ZOA’s Klein told JNS.org, “Any group which threatens to leave the Conference because of J Street’s rejection despite J Street’s promotion of boycotting Israel, falsely accusing Israel accusing of war crimes, fighting against Iran sanctions, and supporting both a Hamas-aligned state and [Secretary of State John] Kerry’s ridiculous and odious ‘apartheid’ statement should probably leave.”

“It is saddening to see decent people like the head of one of the Reform organizations distorting the diversity of the Conference, which if anything leans left or a-political, but not right, not to mention that it was J Street’s failure to win over centrists and non-political groups that delivered it so few votes overall,” said Josh Block, CEO and president of The Israel Project.

Block told JNS.org, “The Reform movement is diverse, and rather than stoking conflict inside the movement and the Jewish community over support for Israel, the URJ would be well-served, as would the Jewish people, if the congregational branch would focus on strengthening Jewish continuity and religious practice.”

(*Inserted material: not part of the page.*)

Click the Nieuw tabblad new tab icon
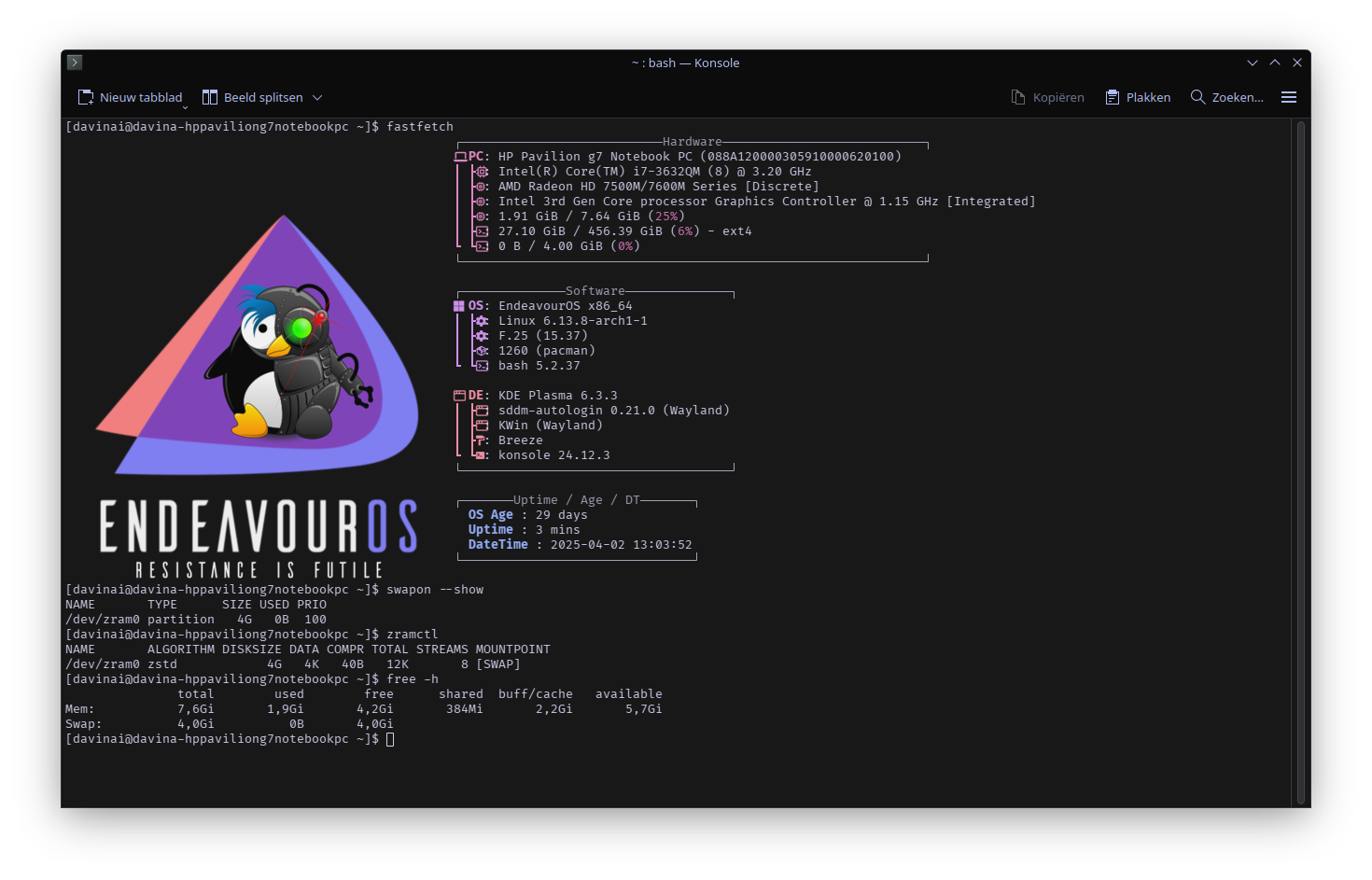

Ameinu’s Bob and the Rabbinical Assembly’s Schonfeld both told JNS.org that their groups were not currently considering leaving the Conference.

“The Jewish community benefits by having a maximally diverse group such as the Conference— that is why the Conservative movement voted to include J Street,” Schonfeld said. “We do not want to leave, we want to see the Conference revitalized. But if the Conference doesn’t undergo some serious reforms it won’t matter who stays or who goes—the organization will lose its credibility and become irrelevant.”

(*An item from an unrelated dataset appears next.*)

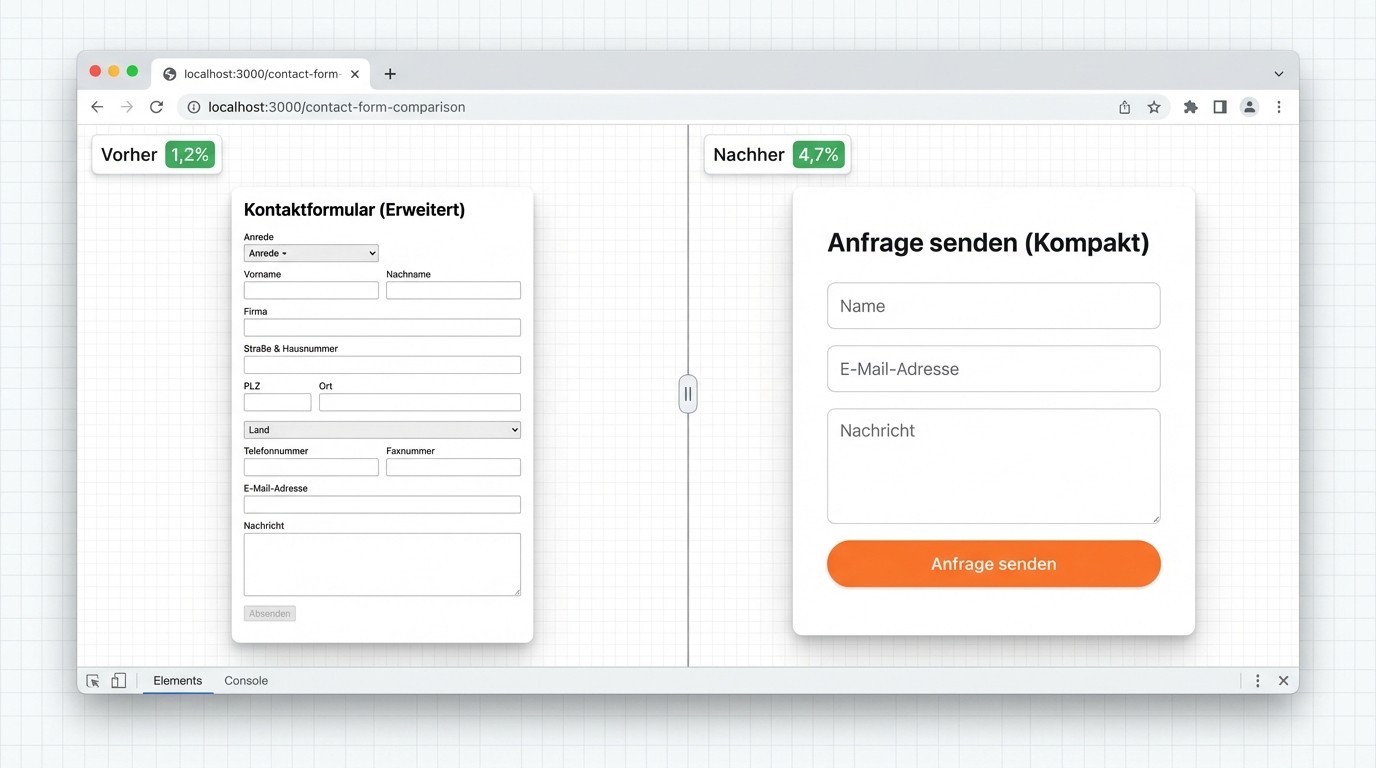Switch to the Console tab
Screen dimensions: 1376x768
(x=245, y=680)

Bob said, “In terms of leaving the Conference, anything said along those lines could be construed as a threat and that is not how I operate. I prefer to engage in serious conversation about how the Conference can be reformed to better serve the community.”

URJ’s Jacobs explained in his statement, “The [Conference] member organizations of the Reform and Conservative movements, which encompass the overwhelming majority of American Jews, all voted to support J Street’s admission. The Jewish Council for Public Affairs, which represents 14 national and 125 local community-relations agencies, voted ‘yes,’ as did the Anti-Defamation League. Still this group was primarily ‘outvoted’ by those that constitute the right wing of the North American Jewish community.”

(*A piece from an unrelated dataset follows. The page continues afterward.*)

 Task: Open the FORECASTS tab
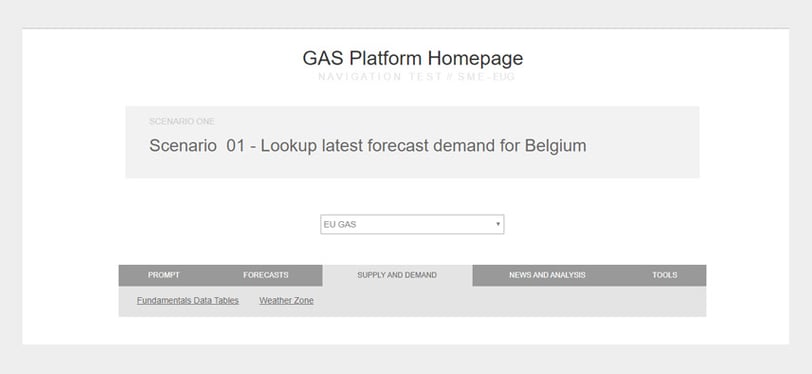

But Young Israel’s Lerner noted that the Conservative and Reform movements each have four affiliate groups who are members of the Conference, and given that those eight groups make up nearly half of the 17 groups that voted in favor of J Street, support within the Conference for J Street was not as widespread as perceived.

“If you cared about Israel, and you cared about the Israeli people, how would you vote into Conference an organization [like J Street] that wants to talk to Hamas, whose stated mission is the murder of all Jews and the destruction of Israel?” Lerner told JNS.org. “And when you tell me it’s an open discussion, that you have to ‘open the tent,’ the point is that every tent has to have four walls. The tent may be large, but it has to have four walls to protect the people that are inside.”

The leader of another Conference member group that voted against J Street, who asked to remain anonymous, told JNS.org that the group takes issue with J Street’s tactics—not with its views. In particular, the leader pointed to the lobby’s portrayal of the American Israel Public Affairs Committee (AIPAC) on college campuses.

“AIPAC is not left, AIPAC is not right, AIPAC is representing whatever the Israeli population votes, democratically in their government,” the leader said. “They’re trying to create a relationship between that government—whether it is a left government, a center government, or a right government—and the United States of America. We think it’s very sinister, dishonest, and disingenuous, the way that the J Street professionals portray AIPAC on campus.”